"When a pathogen leaps from some nonhuman animal into a person, and succeeds there in establishing itself as an infectious presence, sometimes causing illness or death, the result is a zoonosis." The event of such leap is a spillover.

Spillover: Animal Infections and the Next Human Pandemic is a well-researched book. David Quammen is not an armchair researcher. He visits scientists and doctors allover the world, from Africa, Australia to Southeast Asia, and takes part in the actual field work. The writing is rich and dotted with humor.

The diseases covered in the book include Hendra (horse measles), Ebola, SARS, Malaria, Nipah Virus, HIV (mostly HIV-1), Influenza, and many more. Scientific concepts such as "reservoir" and "amplifier" are explained well. He also explains how RNA virus and retrovirus work and why they behave the way they do. A lot of investigation journalism too. The 100 pages chapter about HIV reads like a very engaging detective story.

A few fun facts (yes I think science is fun, even it is about infectious diseases):
1. "Deer tick" is misleading, as deer is a reservoir but not the most popular reservoir of Lyme Disease. The white-footed mouse is, followed by chipmunks and shrews.
2. A Malaria bug was used to treat a type of late stage of syphilis but also gave the usually mild bug a chance to become deadly.
3. Bats are the most popular reservoir
4. It is almost impossible to eradicate a zoonotic disease because they have a natural animal reservoir. Smallpox is not zoonosis (meaning only in humans) therefore it has been eradicated.

What strikes me most is that the NBO (the Next Big One, i.e. the next deadly pandemic disease) is inevitable. It is not a matter of if, but a matter of when. Ecology plays a crucial part in the happening of spillover events. Human population explosion, the destroy of animal habitat and the proximity between wild animals and human all make such events inevitable. "Human-caused ecological pressures and disruptions are bringing animal pathogens ever more into contact with human populations, while human technology and behavior are spreading those pathogens ever more widely and quickly." However, the inevitability does not mean we are helpless. It all depends how we react.

Is the current Covid-19 pandemic the Next Big One? Probably not, because its mortality rate is not as high as the last big one, 1918-1919 influenza, but history will tell.

As someone who is very interested in emerging infectious diseases (EIDs), I found the book extremely engrossing and entirely factual (from my limited knowledge). My only qualm would be that Quammen's writing often comes off as a bit pedantic and some of his storytelling, to me, seemed a bit too dramatic for the topic of discussion. Otherwise, a phenomenal read. I would recommend it to anyone interested in diseases and the ecological dynamics underlying them.

I loved reading this. I learned a million things and do really think, that this is my favourite pop science book. The only question for me is why it took me 9 months to read although reading it was always a fantasticly engaging for my curiousity as well as my desire for good storytelling. Reading it on my computer might have been the problem.
Great book.

Well-researched and engagingly written. What more can I ask for? Maybe fewer nightmares of oncoming pandemic diseases... Highly recommended to anyone who thinks the topic sounds interesting.
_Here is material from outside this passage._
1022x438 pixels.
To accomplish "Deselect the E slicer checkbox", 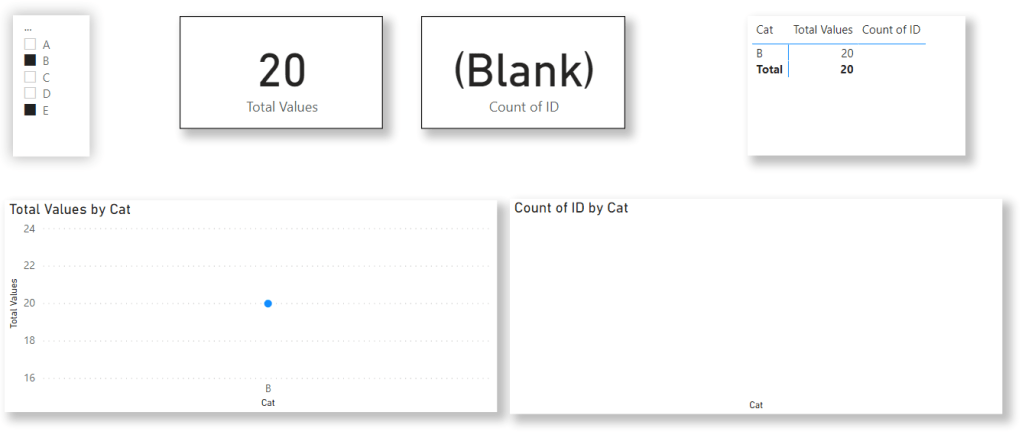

Took me a while to finish this one, but that's entirely my fault. Readable yet authoritative and INCREDIBLY fascinating.

David Quammen is a superb storyteller. His chapter "The Chimp and the River," which is the story of how AIDS emerged, is so fascinating, and so well told, that I couldn't put the book down. I want to carry the book around and tell everyone I see, "Read this chapter! In fact, read the entire book!"

Each chapter covers a different outbreak (Ebola, SARS, AIDS etc). Quammen pulls out the facts from the myths and legends that have grown around these diseases and travels to each location to meet with the researchers and doctors who have dealt with the disease first hand. An absolutely fascinating and important book.

Based on the number of new reviews on Goodreads, I’m not the only one who has dragged this out from the TBR pile in light of recent events. It is an excellent summation of everything you wanted to know about zoonotic diseases, but were afraid to ask. The new understanding of viruses that I have gained is far from comforting.

I found this book to be fascinating! Quammen leads you on an adventure around the world as he follows scientists to find the origins of deadly zoonotic viruses such as Ebola, Marburg, AIDS, and even coronaviruses and at the same time explains how viruses survive and thrive. His writing is easy to follow and just enough sciency for the average person to understand. I didn’t read this until 2020 during the pandemic and was shocked it was published in 2012. This is the one book I tell everyone to read!

Unbelievable read. Despite being 12 years old, this book is as relevant as ever. While I work in the medical field and probably had more baseline knowledge of the concepts he discusses, he breaks down very complicated scientific principles into language anyone can understand. This book is gripping, terrifying, and most of all, extraordinarily well-written. Would recommend wholeheartedly.